PolarDB for PostgreSQL (Compatible with Oracle) uses a shared-everything architecture that decouples compute from storage, letting you scale compute nodes independently without copying data.

How it works
The architecture separates compute nodes from storage nodes. Database files and redo log files are stored in shared storage, so the primary node and all read-only nodes access the same data. Only metadata in the primary node's memory is synchronized to read-only nodes, which eliminates data copying and reduces network overhead. Multiversion Concurrency Control (MVCC) ensures read consistency across nodes.
In traditional database clusters, each replica holds a full copy of the data. Adding a replica requires synchronizing all incremental data, which increases latency as the cluster grows. With PolarDB's shared storage, adding a read-only node takes within 5 minutes and requires no data replication.
Architecture layers
Layer | Component | Role |
Proxy | PolarProxy | Routes connections, balances load, and provides a unified endpoint |
Compute | Primary node + read-only nodes | Parses SQL, runs queries, and manages transactions |
Network | 25 Gbit/s Remote Direct Memory Access (RDMA) | Low-latency interconnect between compute and storage |
Storage | Polar File System (PolarFS) | Distributed file system shared by all compute nodes |
Compute layer
A cluster supports up to 16 database nodes.
Primary node — Handles all read and write operations. Each cluster has one primary node.
Read-only node — Handles read operations only. A cluster supports up to 15 read-only nodes. Because read-only nodes connect to the same shared storage volume, a new read-only node is ready to serve traffic within 5 minutes with no data replication.
Compute nodes parse and optimize SQL statements, run parallel queries, and handle lock-free high-performance transactions.
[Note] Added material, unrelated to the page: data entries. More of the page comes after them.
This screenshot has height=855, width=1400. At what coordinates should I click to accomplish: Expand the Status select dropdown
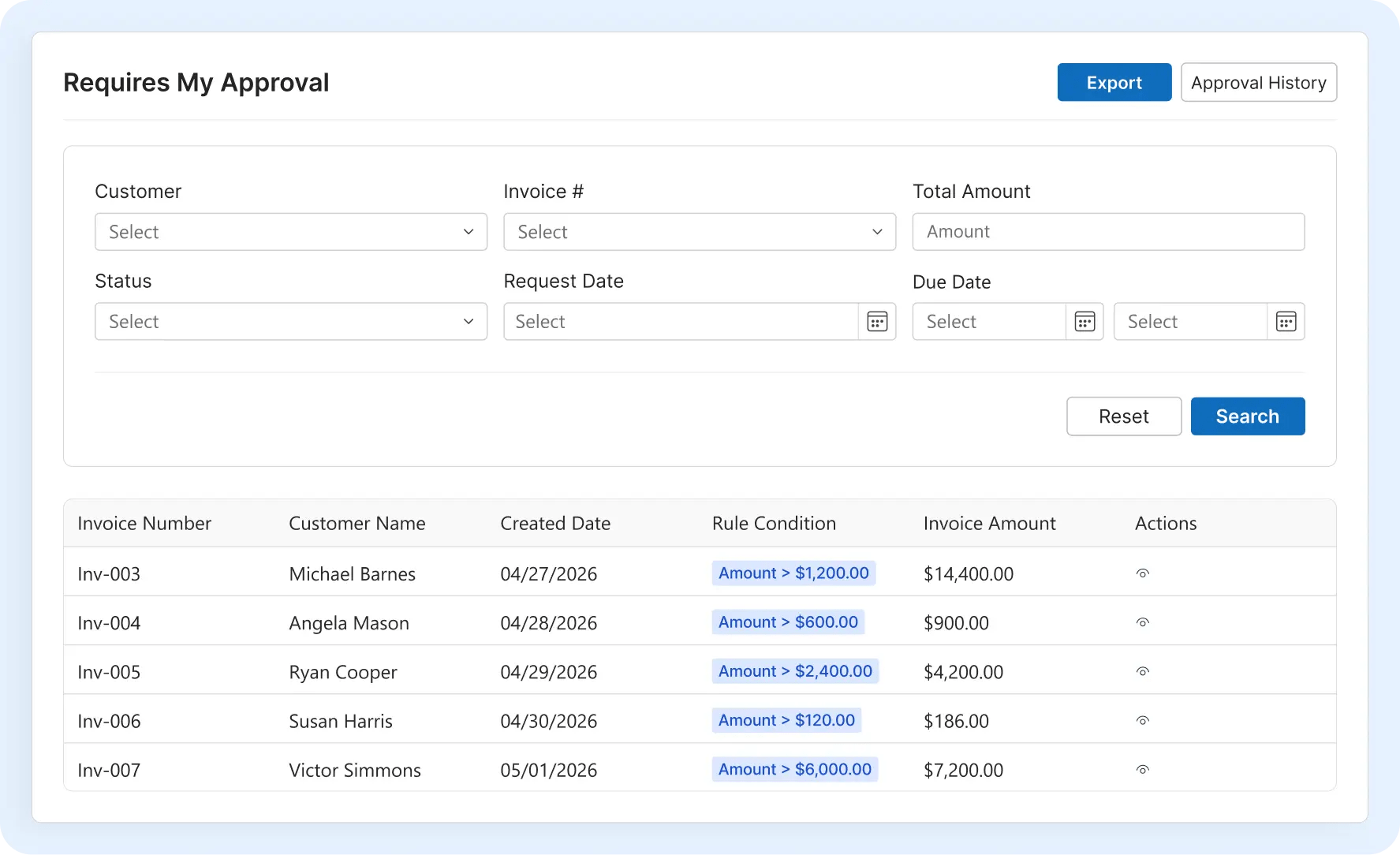click(x=291, y=322)
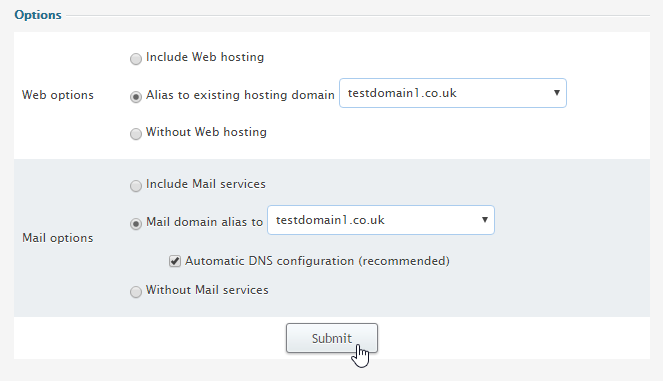Click the Mail options row label
The width and height of the screenshot is (663, 381).
(x=58, y=238)
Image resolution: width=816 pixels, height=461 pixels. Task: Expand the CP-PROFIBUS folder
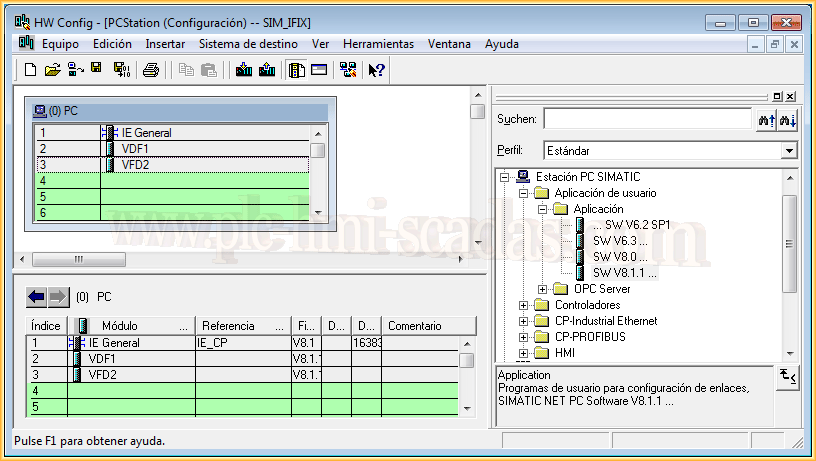point(522,337)
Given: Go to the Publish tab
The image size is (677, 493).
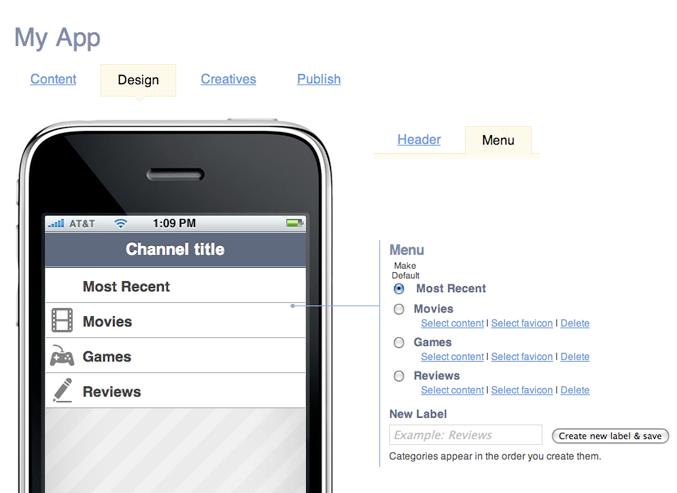Looking at the screenshot, I should tap(319, 79).
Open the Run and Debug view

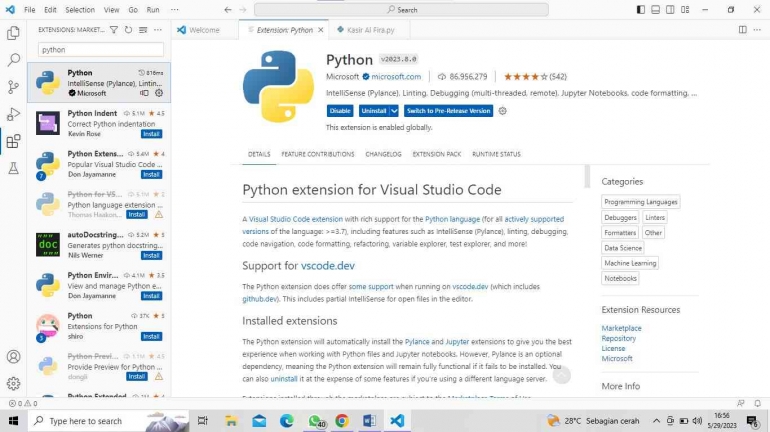tap(13, 114)
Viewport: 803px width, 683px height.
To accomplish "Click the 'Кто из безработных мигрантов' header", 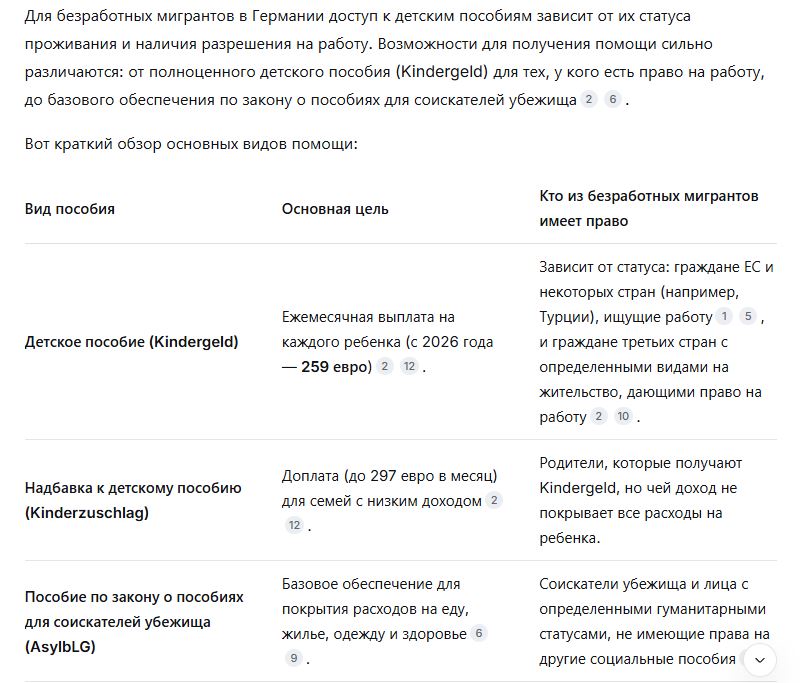I will tap(649, 196).
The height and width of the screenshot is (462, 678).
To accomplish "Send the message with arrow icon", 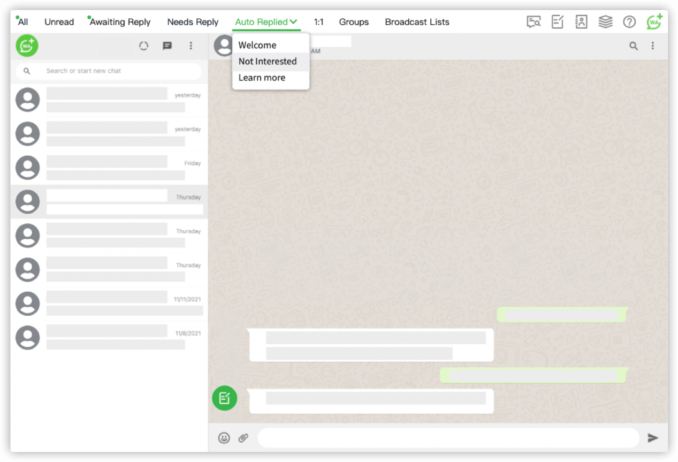I will point(653,438).
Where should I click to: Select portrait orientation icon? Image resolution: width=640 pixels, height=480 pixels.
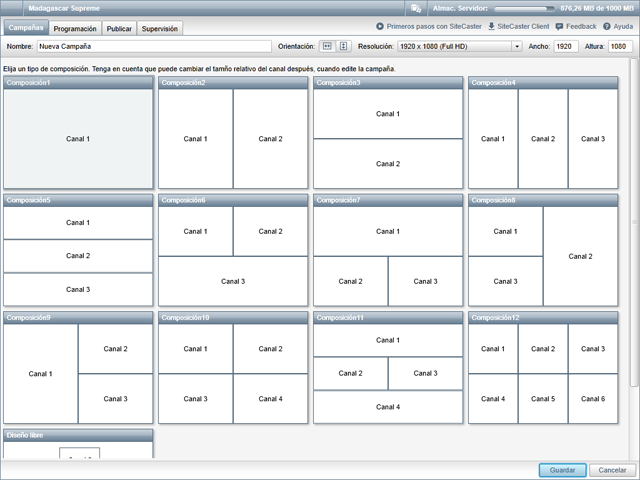343,46
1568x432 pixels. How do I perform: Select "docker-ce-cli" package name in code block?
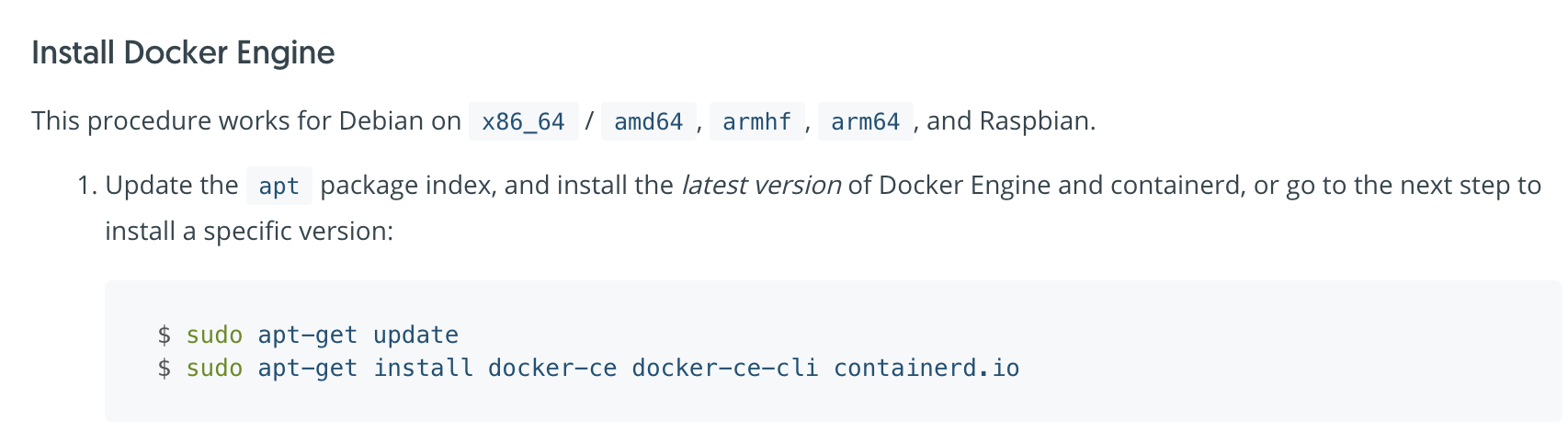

Memory state is synchronized across compute nodes using a high-throughput physical replication protocol.
Compute nodes also push filter and projection operators down to the storage layer through an intelligent interconnection protocol based on database semantics, reducing the volume of data transferred over the network.
Storage layer
Polar File System (PolarFS) is a distributed file system independently developed by Alibaba Cloud for database workloads. In China, PolarFS is a distributed storage system designed for database applications. It uses a full user-space I/O stack with kernel bypass, delivering latency and throughput comparable to a local SSD. The distributed cluster architecture provides both high capacity and high performance.
Key storage facts:
Maximum capacity: 500 TB per instance
Elastic scaling: Storage expands online without interrupting your workload
Billing: Charged only for the capacity you use
Reliability: Built on storage technologies developed for large-scale cloud operations
For the design principles behind PolarFS, see *PolarFS: An Ultra-low Latency and Failure Resilient Distributed File System for Shared Storage Cloud Database* (VLDB 2018).
Network
Compute nodes and storage nodes communicate over a 25 Gbit/s RDMA network. The user-mode network protocol layer uses kernel bypass, which keeps transaction latency low and reduces the overhead of synchronizing state across compute nodes.
PolarProxy
PolarProxy is the built-in database proxy that sits between your application and the compute nodes. It provides a single endpoint, so you never need to update your connection string when nodes are added, removed, or a failover occurs.
PolarProxy also manages traffic under load: it buffers and merges requests, reuses connections, and distributes load across nodes. This keeps the cluster stable in high-concurrency scenarios.